In a new study, researchers are reporting the strongest evidence to date that moderate to vigorous exercise, when done regularly, can help reduce the risk of hypertension in African Americans. The study, which was published in the journal Hypertension, was funded by the National Heart, Lung, and Blood Institute (NHLBI) and the National Institute on Minority Health and Health Disparities (NIMHD). Both are part of the National Institutes of Health (NIH).

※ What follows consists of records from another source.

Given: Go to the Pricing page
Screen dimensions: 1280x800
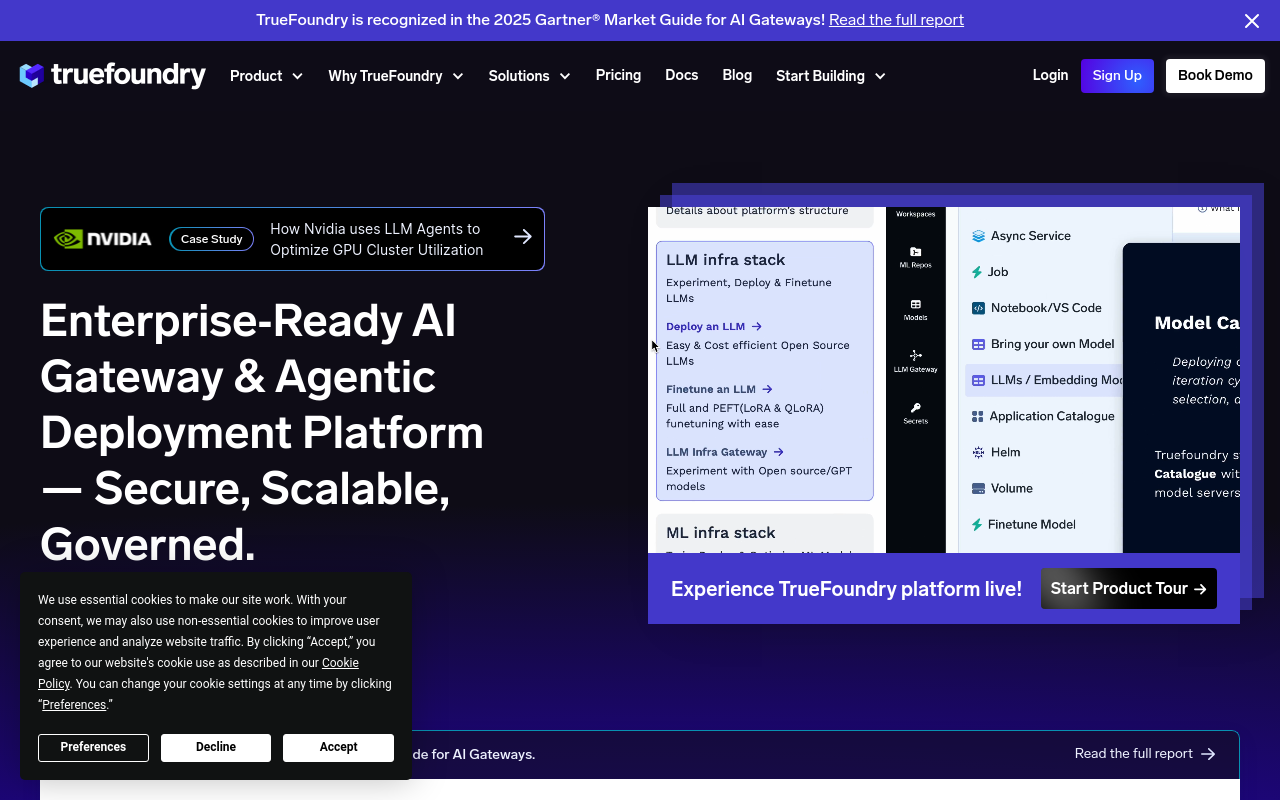Looking at the screenshot, I should coord(618,75).
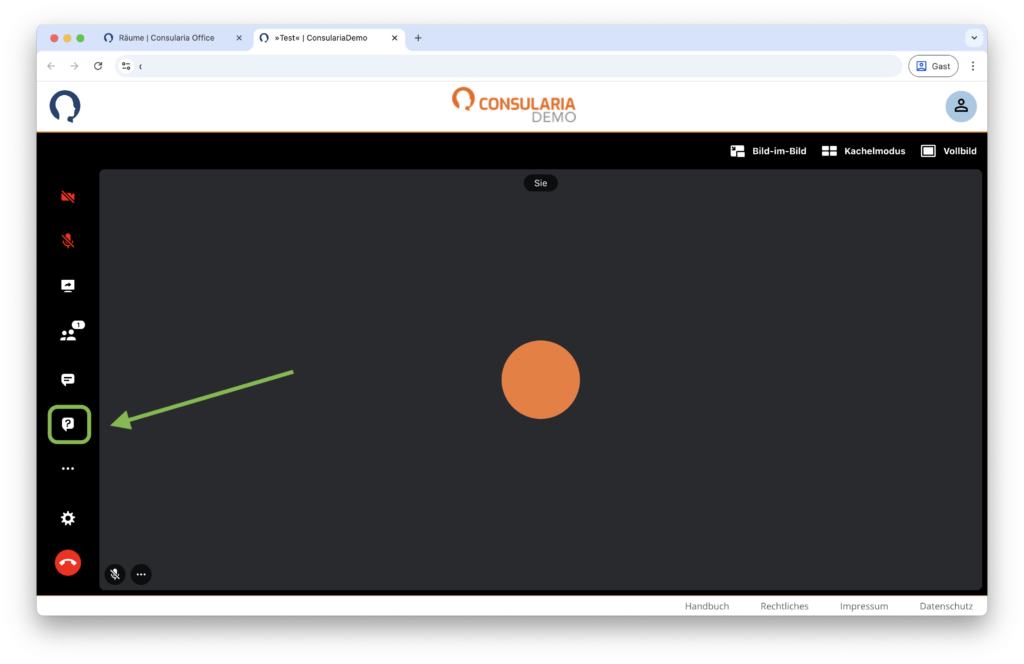This screenshot has width=1024, height=664.
Task: Start screen sharing from the sidebar
Action: click(x=68, y=286)
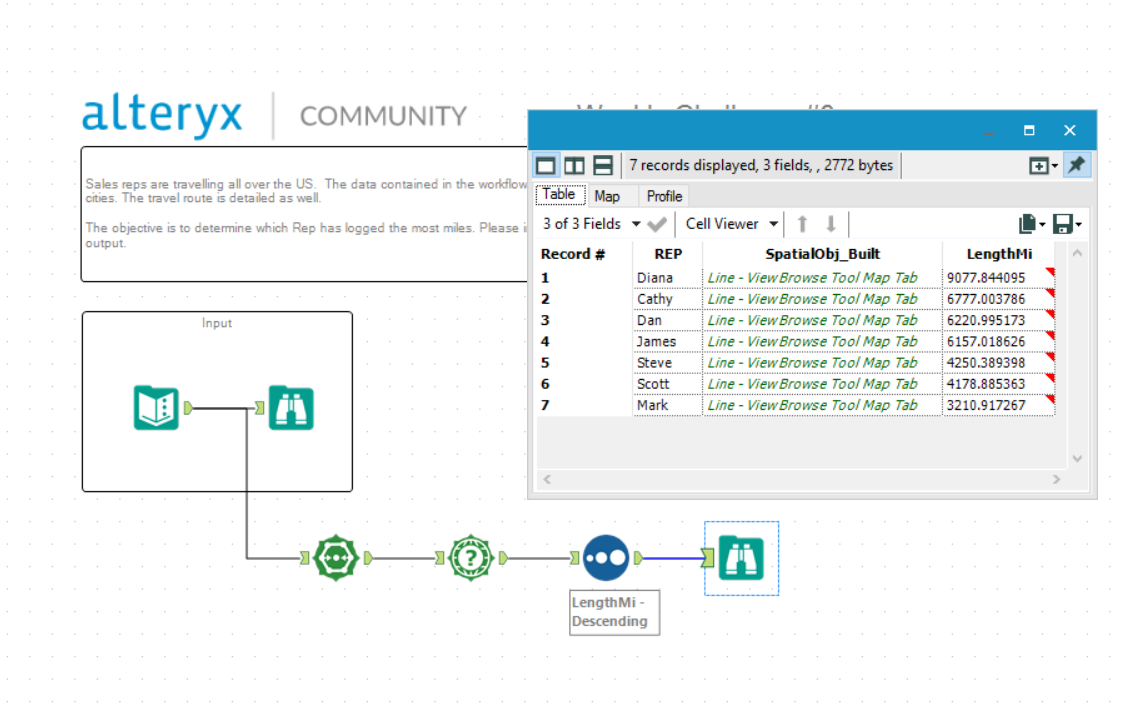The width and height of the screenshot is (1124, 707).
Task: Switch to single-pane layout view
Action: 545,165
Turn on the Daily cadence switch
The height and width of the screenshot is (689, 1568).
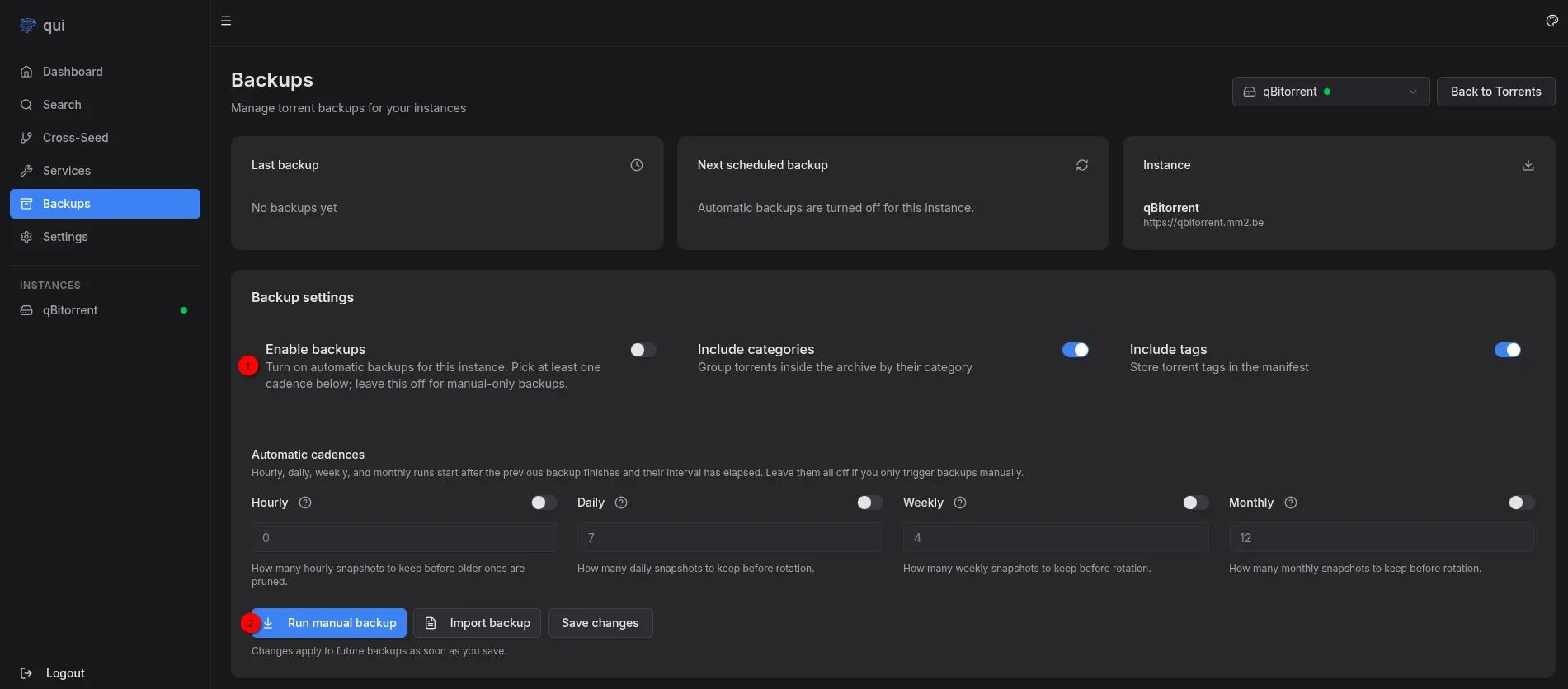(869, 503)

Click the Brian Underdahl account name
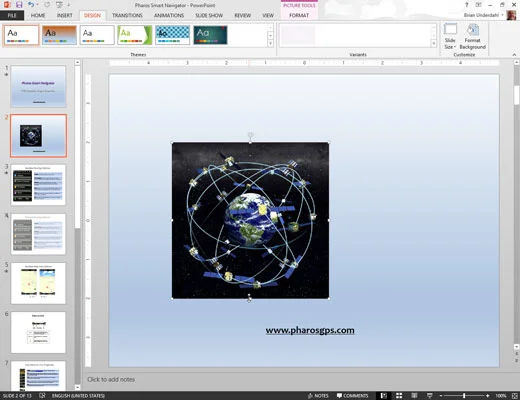[x=481, y=15]
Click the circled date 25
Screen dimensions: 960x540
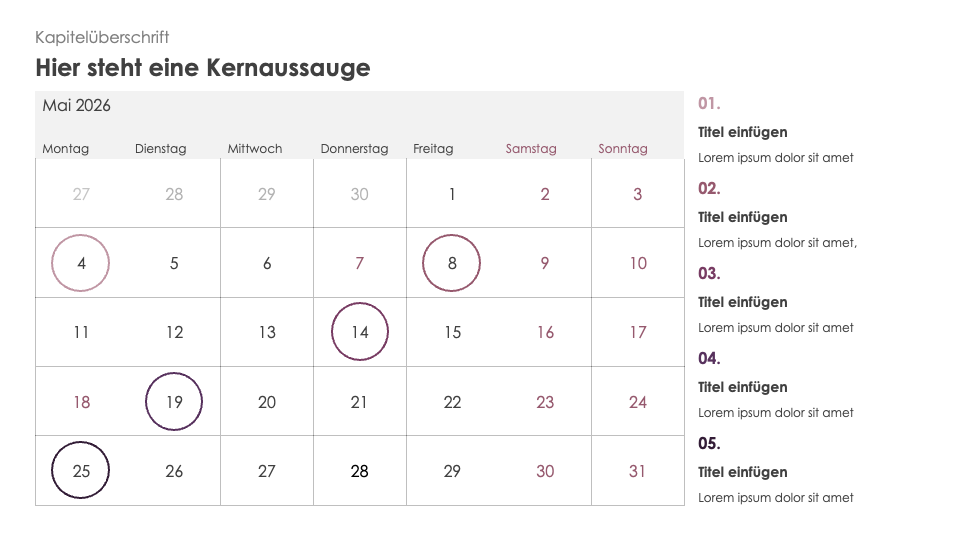pyautogui.click(x=81, y=471)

“Although the protective effect of exercise had been well-documented in white populations, it really had not been clearly demonstrated for African Americans,” said study co-author Nicole Redmond, M.D., Ph.D., M.P.H., a medical officer with the Division of Cardiovascular Sciences at NHLBI. “This is a wake-up call to African Americans about the need for regular exercise and its importance in preventing high blood pressure.”
“The good news,” she added, “is that hypertension is a health problem that is both preventable and treatable.”
African Americans have the highest rate of high blood pressure over any other racial or ethnic group in the United States – as much as 50 percent higher than whites and Hispanics. And the fallout is profound: High blood pressure greatly raises the risk for heart attack, stroke and kidney disease, and when uncontrolled, it can lead to death.
Yet, while health care providers have long recommended exercise as one way to keep this potentially debilitating condition at bay, researchers have never closely studied the specific impact of exercise on the population most vulnerable to it. Until now.
For the observational study, Redmond and her fellow researchers followed 1,311 men and women who are participants in the Jackson Heart Study, the largest, community-based study of cardiovascular disease and its risk factors in African Americans. The participants were, on average, in their late 40s when the Jackson, Miss.-based study began in 2000. None of them had hypertension at the time. The participants were then followed for eight years and surveyed about their physical activities throughout.
At the end of the study period, the researchers found that nearly 50 percent of the participants had developed hypertension. But those who reported higher levels of moderate to vigorous physical activity had a significantly lower risk of hypertension, compared to those who did not exercise at all. Specifically, those who reported intermediate levels of physical activity – less than the recommended 150 minutes per week of moderate-intensity exercise based on the Physical Activity Guidelines for Americans – had a 16 percent lower rate of hypertension, while those who reported ideal levels of physical activity – an average of 150 minutes a week of moderate-intensity exercise or at least 75 minutes per week of vigorous exercise – had a 24 percent lower rate, the study showed.